The growing number of consolidators in the advice market has started to lead to higher prices being paid for individual firms, according to Stuart Dyer, who runs M&A consultancy Soprano.
Mr Dyer, who works with both buyers and sellers of advice firms, said recent regulatory changes had fuelled the consolidation marketplace.
He said: "The same reasons that were behind advisers selling their businesses have always been there, but the Mifid II regulations around costs and charges disclosures has created a whole lot of new overheads for advisers, and small firms don't have the resources.
"A number of advisers are not looking to expand or innovate due to the time and cost of Mifid II.
"Until recently I would have said that the multiples at which advice firms are selling were not rising, but just lately, we are starting to see those rise, the number of buyers in the market is driving that, and firms believe they can achieve enough synergies to make the deals worthwhile."

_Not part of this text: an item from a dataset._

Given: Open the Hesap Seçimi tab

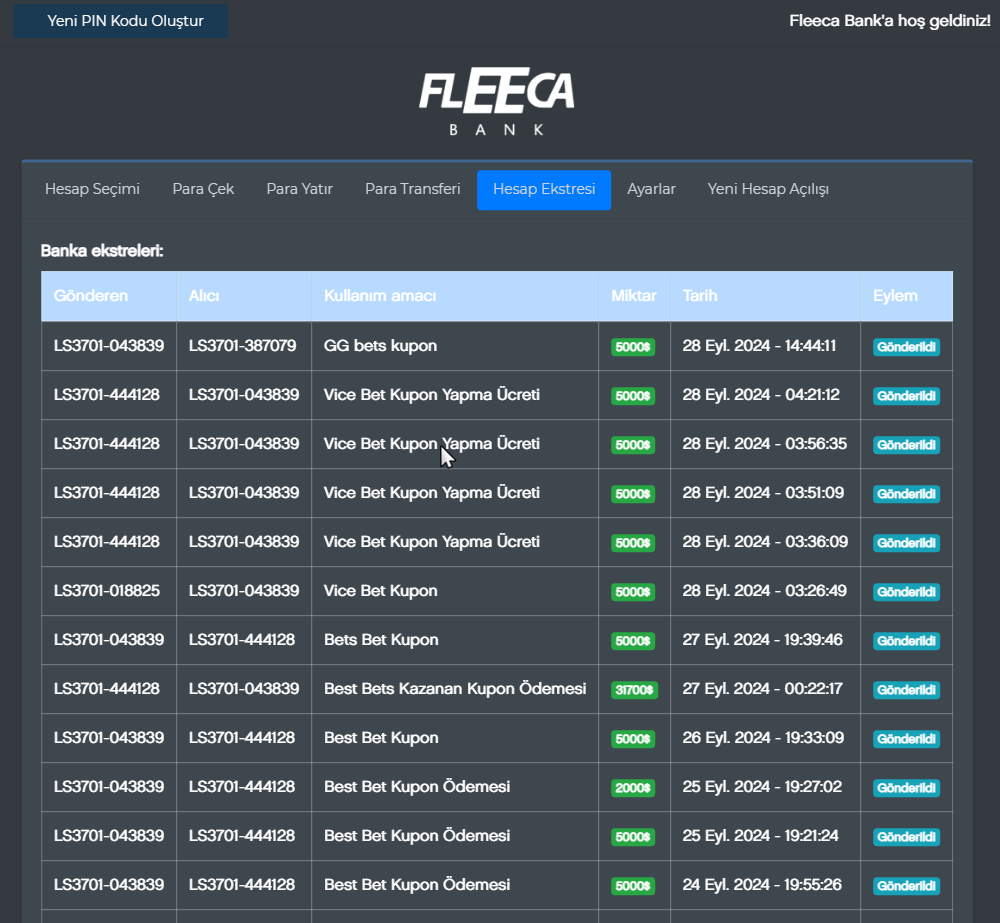Looking at the screenshot, I should click(92, 189).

Among the firms in the market seeking to make acquisitions are AFH, which has acquired five advice businesses this year, and recently announced plans to raise £30m via a convertible loan issue to raise capital for further deals.

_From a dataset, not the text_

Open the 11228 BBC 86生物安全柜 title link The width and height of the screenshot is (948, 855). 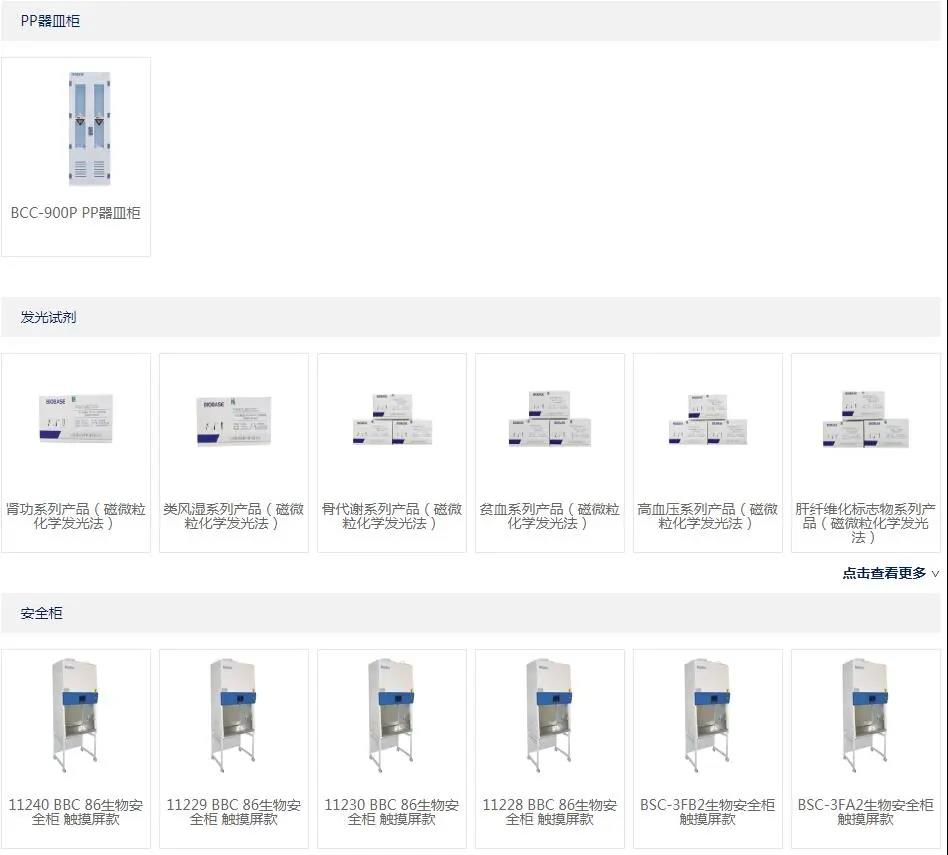549,812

Mr Dyer said: "AFH is a listed business that trades on a multiple of 12 or 13 times, but it could buy a business that, with synergies, it has effectively paid a multiple of five times for, and that represents good value."

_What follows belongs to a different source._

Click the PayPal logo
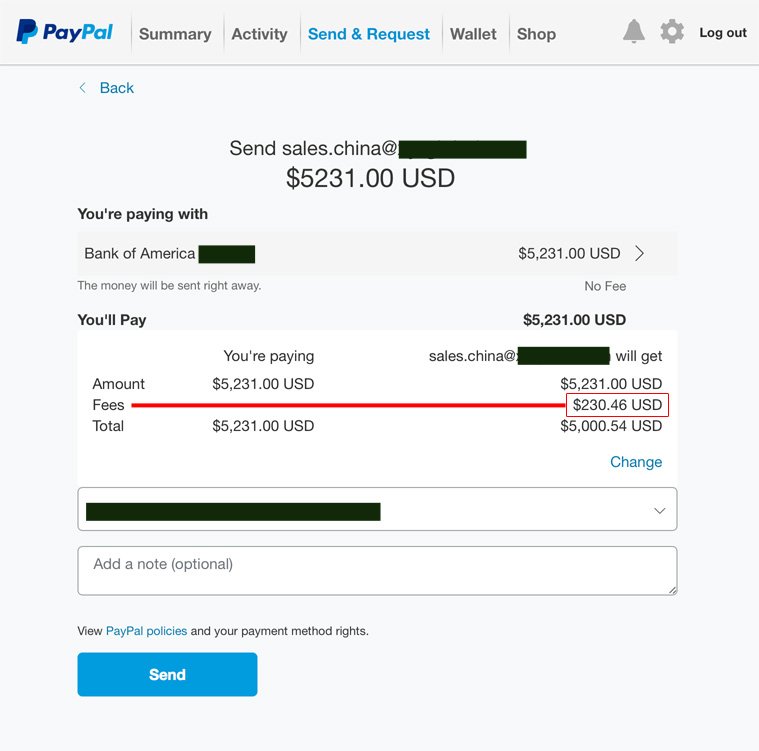759x751 pixels. 65,32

Quilter announced three deals in June 2019, that added over £200m of assets to its business.
Harwood Wealth also announced in June that it has a pot of £7m to fund further acquisitions.
Alistair Cunningham, managing director of Wingate Financial Planning in Surrey, said: "I would expect the average value of an adviser firm to be falling due to the issues with final salary transfers, professional indemnity etc.
"However, firms that have a good track record could now be worth more, and the difference from the 'best' and 'worst' may well be growing wider with a number of firms being unsaleable."